Y para cerrar el mapa en salto gigantesco de Mediterráneo a Atlántico-Índico, Wayde van Niedekerk (43,48s), un mulato sudafricano de Ciudad del Cabo, ganó la final de 400m más rápida que se conoce, pues, lo nunca visto, los tres primeros bajaron de los 44s. Si a Van Niedekerk, de 2años, su tiempo le convierte en el cuarto mejor de la historia tras Michael Johnson, Butch Reynolds y Jeremy Wariner, a dos excampeones del mundo, LaShawn Merrit (43,65s) y Kirani James (43,78s), sus extraordinarias marcas solo les sirvieron para ser plata y bronces.

La carrera del sudafricano, un especialista en 200m (19,91s su marca) que ha sabido entrenar la resistencia veloz, fue tan absoluta desde la primera zancada, tan poco guiada por el cálculo, que el atleta acabó exhausto como pocas veces se ha visto a un especialista de los 400m (y son gente que acostumbra a vomitar al final, tanto se les dispara el ácido láctico) y debió ser evacuado en camilla.

## [CONJUNTO DE TAREAS]
1. Indica si cada afirmación concuerda con el fragmento sobre la final de 400 metros y justifica tu respuesta con las palabras exactas del texto: (a) Los tres primeros clasificados de la final bajaron de los 44 segundos. (b) Van Niedekerk es un especialista en 800 metros. (c) Van Niedekerk abandonó la pista por su propio pie.
2. Prosigue el fragmento sobre la final de 400 metros a partir de su última oración.

## [MATERIAL]
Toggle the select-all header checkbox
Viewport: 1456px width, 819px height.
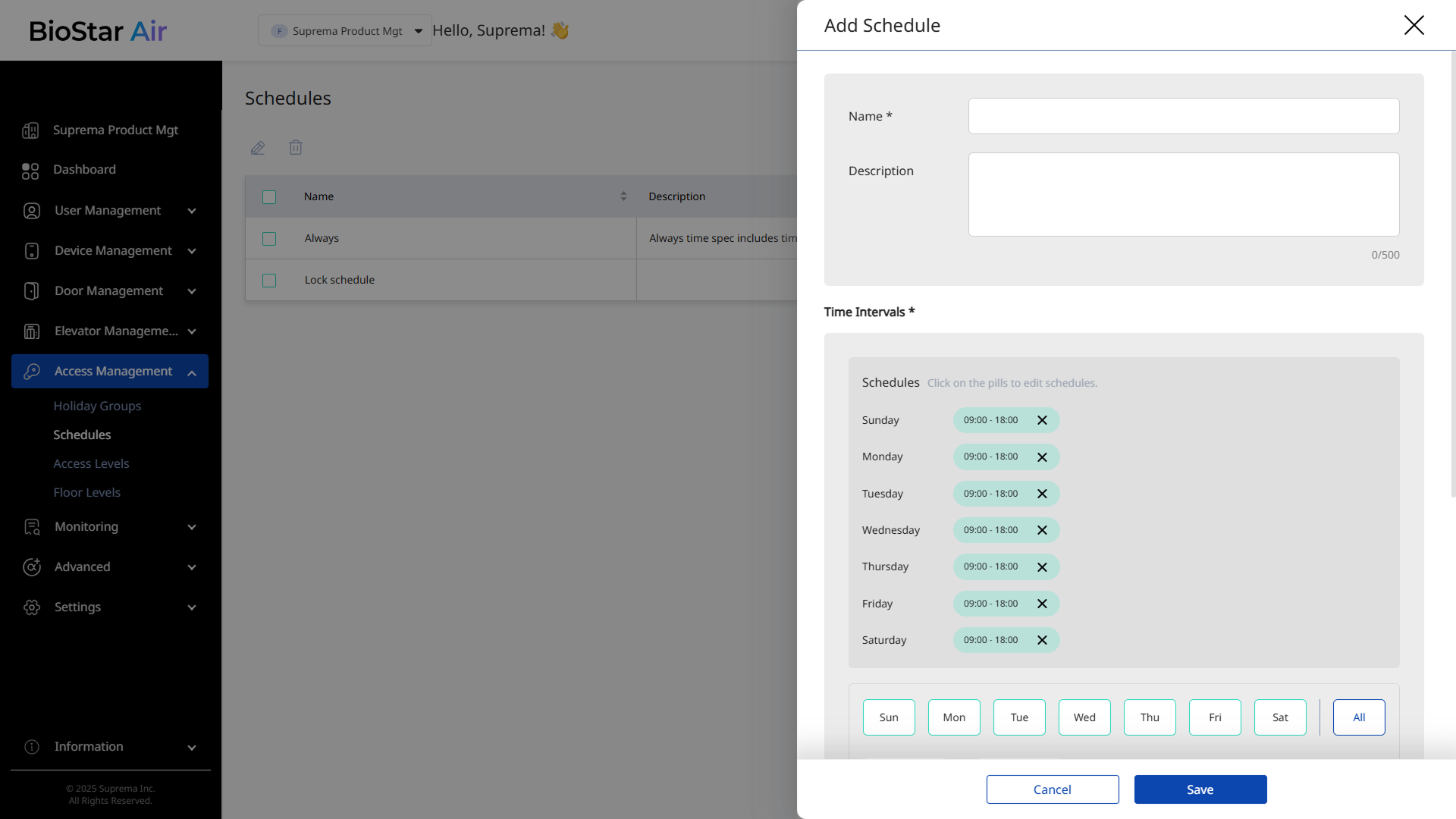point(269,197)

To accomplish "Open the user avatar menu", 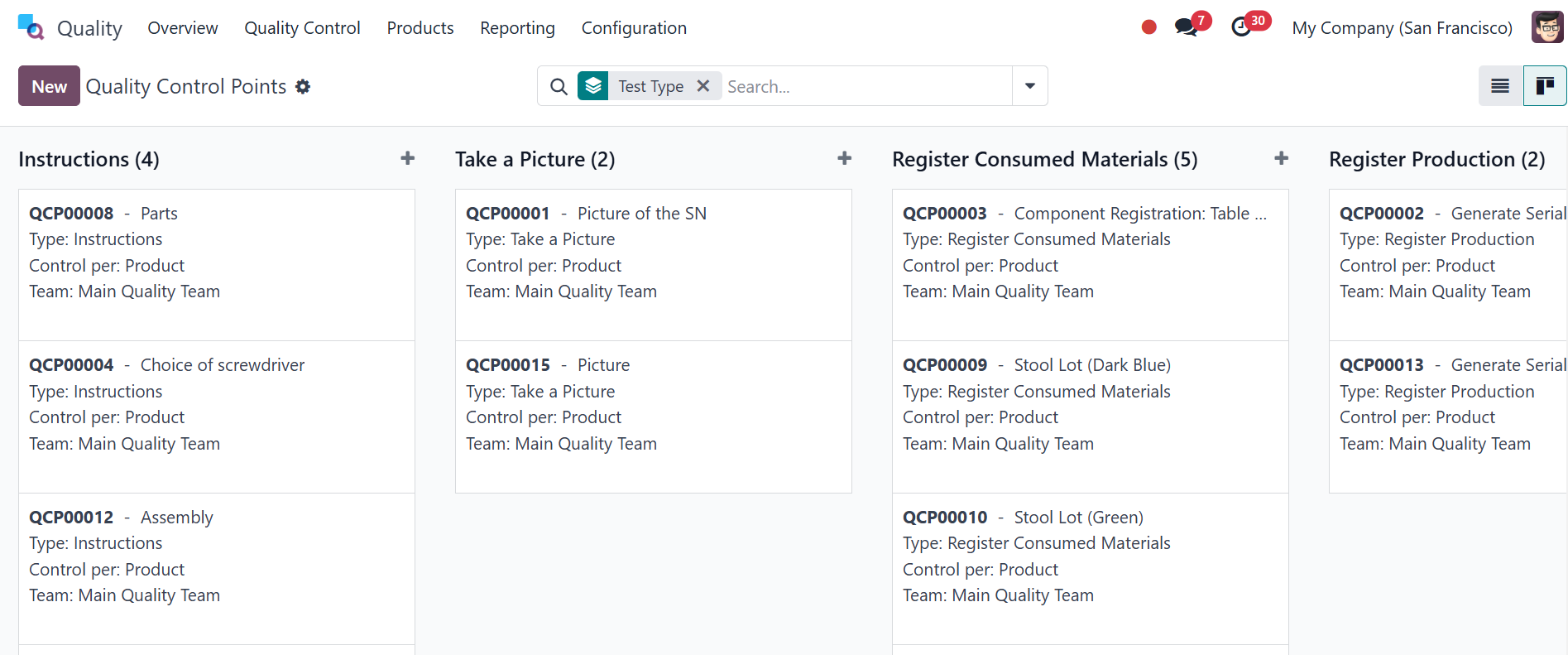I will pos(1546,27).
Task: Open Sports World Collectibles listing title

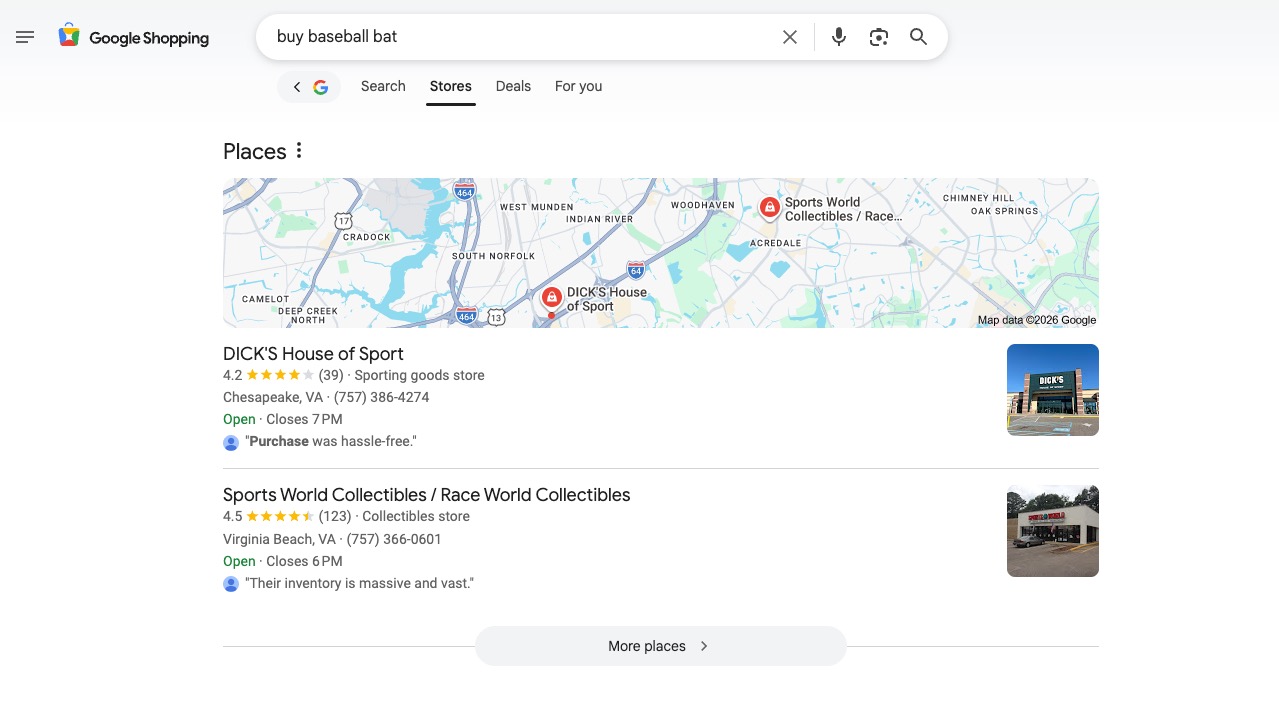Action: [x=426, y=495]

## [RESULTADOS]
1.
(a) Sí: «los tres primeros bajaron de los 44s».
(b) No: «un especialista en 200m (19,91s su marca)».
(c) No: «debió ser evacuado en camilla».

2.
Pasados los himnos, la noche africana y extraordinaria había comenzado con el vuelo sin fin de la jabalina de Yego en su tercer intento. Coincidió el lanzamiento del diminuto keniano (para los estándares de la especialidad: 1,75m, 90 kilos) con el momento en el que una de las pantallas gigantes del estadio estaba en su diaria fase romántica, ocupada con un plano de la luna, que sigue creciendo.

Y fue tan largo y lento el movimiento de la lanza en el aire oscuro que en un momento hasta dio la impresión de que Stanley Kubrick había tomado los mandos de la realización y la jabalina acabaría orbitando eterna alrededor del satélite, la tremenda metáfora de nuevo. Cuando se clavó finalmente en la hierba lo hizo a 92,72 metros de la línea de despegue ante la que, con un impulso milimétricamente calculado, Yego se había lanzado para aterrizar sobre sus manos. Nadie había lanzado tan lejos desde que el checo Jan Zelezny, el más grande de la historia —su récord mundial desde 1996: 98,48m—, lanzara 92,80m en Edmonton 2001. Solo Zelezny y el finlandés Aki Parviainen han lanzado más lejos que él en la historia.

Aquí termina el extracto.